Trust me, make the people yours: especially the gatekeeper,
and whoever lies in front of her bedroom doors.”
Kline, A. S. (2001). Translation of Ovid’s Ars Amatoria: The Art of Love.
Give Her Little Tasteful Gifts, Part VII of Book II:
Here is Part VII of Ovid’s Book II, teaching men how beneficial it is for them to give little tasteful gifts.
“I don’t tell you to give your mistress expensive gifts:
give little but of that little, skilfully, give what’s fitting.
When the field is full of riches, when the branches bend
with the weight, let the boy bring a gift in a rustic basket.
You can say it was sent from your country villa,
even though it was bought on the Via Sacra.
Send grapes, or those nuts Amaryllis loved,
chestnuts, but she doesn’t love them now.
Why even thrushes are fine, and the gift of a dove,
to witness your remembrance of your mistress.
Shameful to send them hoping for the death of some childless
old man.
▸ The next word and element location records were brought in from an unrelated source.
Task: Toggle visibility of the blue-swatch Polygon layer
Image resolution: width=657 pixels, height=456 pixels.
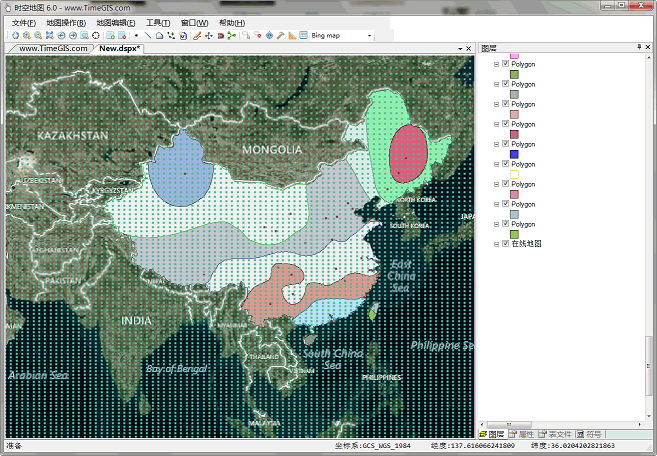Action: coord(506,144)
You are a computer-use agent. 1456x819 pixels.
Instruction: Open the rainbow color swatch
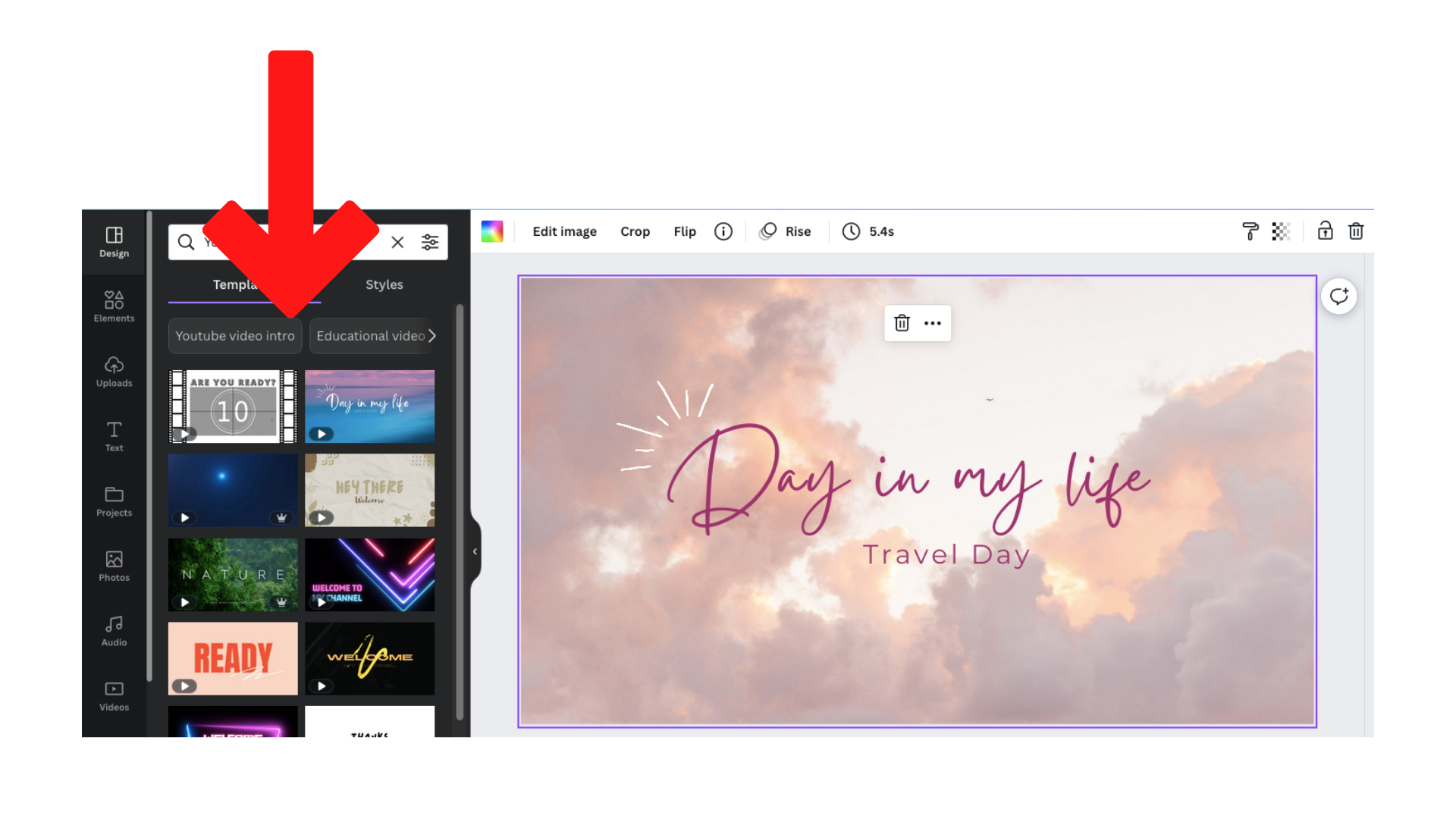pyautogui.click(x=492, y=231)
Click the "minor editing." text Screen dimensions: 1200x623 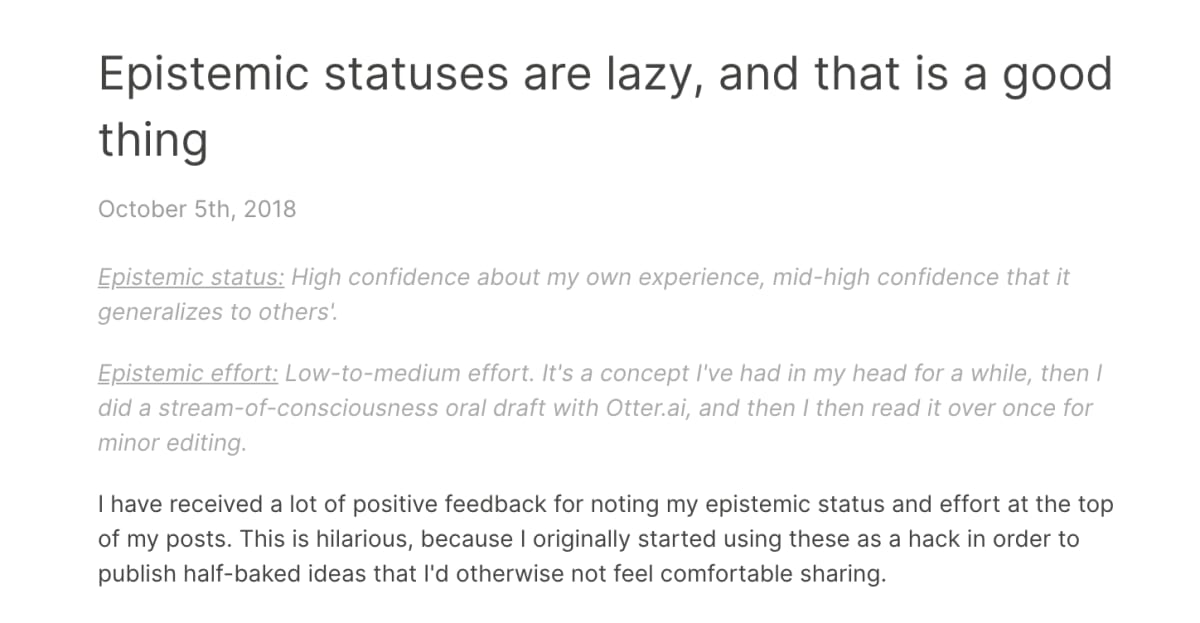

Ah, perish those who make giving a crime!
Do I also teach that you send tender verses?
Ah me, poems are not honoured much.
Songs are praised, but its gifts they really want:
barbarians themselves are pleasing, so long as they’re rich.
Truly now it is the Age of Gold: the greatest honours
come with gold: love’s won by gold.
Even if you came, Homer, with the Muses as companions,
if you brought nothing with you, Homer, you’d be out.
Still there are cultured girls, the rarest set:
and another set who aren’t, but would like to be.
Praise either in song: and they’ll commend
the reader whatever his voice’s sweetness:
So sing your midnight song to one and the other, perhaps it will figure as a trifling gift.”
Kline, A. S. (2001). Translation of Ovid’s Ars Amatoria: The Art of Love.